Oakhurst still resembling something of its former glory in 1950:


2019-03-28_01-22-59 by HughieDW, on Flickr

In the 1970s the deteriorating condition of the building and an increase in local council housing elsewhere meant the residents were found alternative accommodation. Since then, the house has remained unoccupied. With the bankruptcy of the wireworks in 1985, the condition of Oakhurst also took a turn for the worst. In 1994, permission was granted to demolish the house as the house was deemed beyond repair. That permission expired and in 2000 the wireworks and estate were purchased by the Lichfield Group who used the wireworks as industrial storage. Since then the house has fallen further into disrepair and been subject to fires and vandalism.

*2. The Explore*
Visited in the excellent company of Birkin Glynn. The third in a trio of reports from the Ambergate area and the main reason for making the trip back down here. This place and the wire-works used to get reported on here on a frequent basis then the reports appeared to dry-up around 2011. Recently there have been a few more appearing as the place is very much open. Things have deteriorated since I last visited nearly four years ago but the place remains majestic in its dereliction. Last time I only had a look at the front bit of the house as were a bit pushed for time. However, with more time this time and the spring sun in its prime we gave the place a good going over.

*3. The Pictures*

Gates of the house:


img0145 by HughieDW, on Flickr

Initial view on approach:


img0085 by HughieDW, on Flickr


img0144 by HughieDW, on Flickr

How long before this topples?


img0088 by HughieDW, on Flickr

This bit looks in reasonable nick but it’s a façade:


img0089bw by HughieDW, on Flickr

Round the back ain’t so good:


img0094 by HughieDW, on Flickr


img0136 by HughieDW, on Flickr

Nor the side:


img0099 by HughieDW, on Flickr

Into the chaos:


img0121 by HughieDW, on Flickr


Oakhurst 02 by HughieDW, on Flickr


Oakhurst 03 by HughieDW, on Flickr

Range high’n’dry:


img0102 by HughieDW, on Flickr

Chimney stacks still intact:


img0103 by HughieDW, on Flickr


img0107 by HughieDW, on Flickr

Stuff falls down:


img0110 by HughieDW, on Flickr

Like baths:


img0112 by HughieDW, on Flickr

Electrics hanging too:


img0111 by HughieDW, on Flickr

Precarious:


Oakhurst 04 by HughieDW, on Flickr


img0115 by HughieDW, on Flickr

Reasonably OK range:


img0119 by HughieDW, on Flickr

Another room at the front:


img0122 by HughieDW, on Flickr


img0124 by HughieDW, on Flickr

Another old bath:


img0125 by HughieDW, on Flickr

Inner courtyard:


img0126 by HughieDW, on Flickr


Oakhurst 06 by HughieDW, on Flickr

And back round the front:


img0139 by HughieDW, on Flickr


img0140 by HughieDW, on Flickr


img0141 by HughieDW, on Flickr


----------



## Sabtr

What could have been..
Such a shame but I guess it's life and not everything is saved.
The daughters? Spoiled brats!!
I think that place won't make it two more years.


----------



## Sam Haltin

What a shame for this house compared with the "before" photos. The house is falling down and it wont be long before it turns to rubble.


----------



## HughieD

Sausage said:


> What could have been..
> Such a shame but I guess it's life and not everything is saved.
> The daughters? Spoiled brats!!
> I think that place won't make it two more years.





Hugh Jorgan said:


> What a shame for this house compared with the "before" photos. The house is falling down and it wont be long before it turns to rubble.

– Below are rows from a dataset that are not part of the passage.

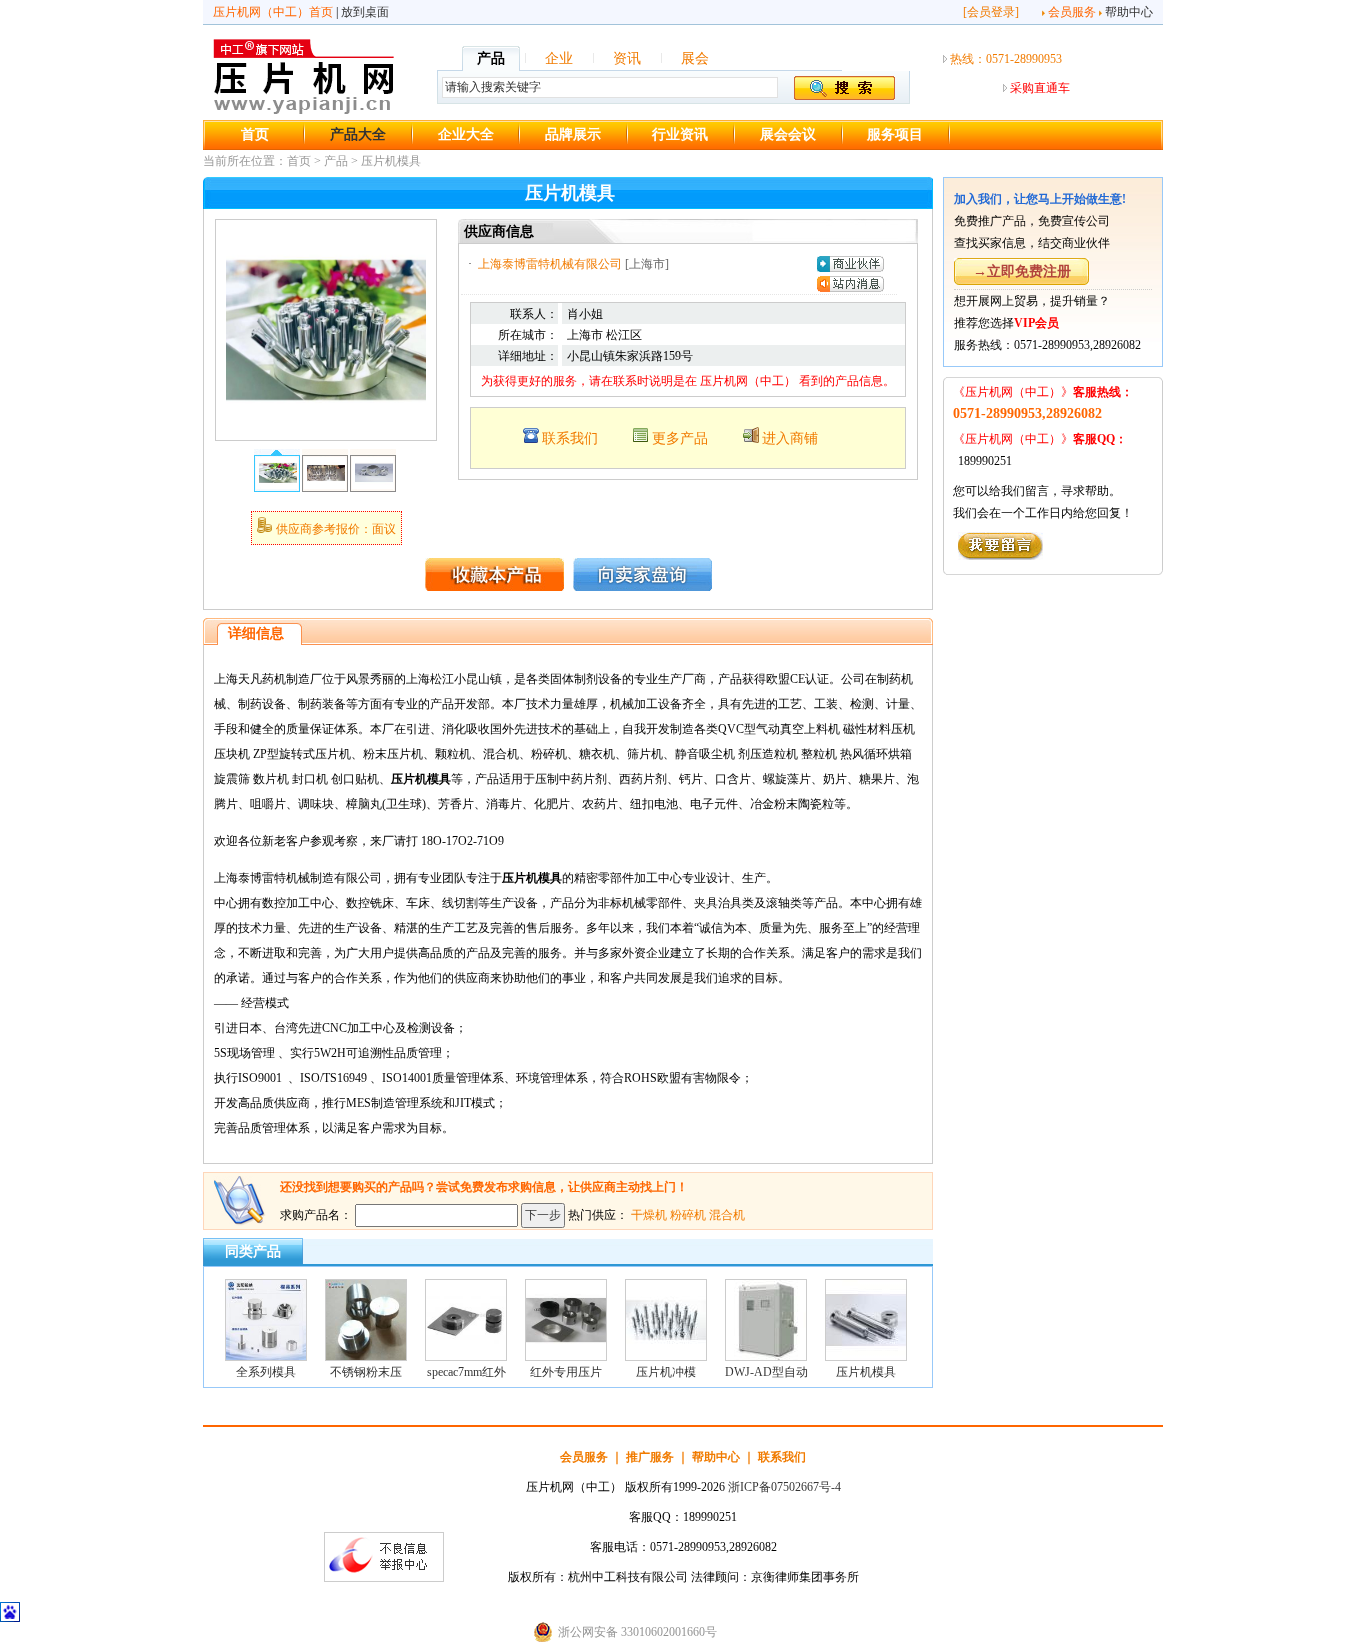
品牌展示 (573, 134)
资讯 (627, 58)
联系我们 (570, 438)
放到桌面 (365, 12)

Cheers both. And yes, you are right. It hasn't got too long. Real shame when you see what it used to look like.


----------



## Mikeymutt

Even though it's trashed it's still has so much character.renember seeing it for the first time about three year ago and thought wow..fantastic place


----------



## HughieD

Mikeymutt said:


> Even though it's trashed it's still has so much character.renember seeing it for the first time about three year ago and thought wow..fantastic place



Cheers Mikey. Love places like this. That front elevation is really a facade as behind it the place is crumbling.


----------



## yvettelancaster

Wonderful post such a shame to see it in ruins.


----------



## HughieD

yvettelancaster said:


> Wonderful post such a shame to see it in ruins.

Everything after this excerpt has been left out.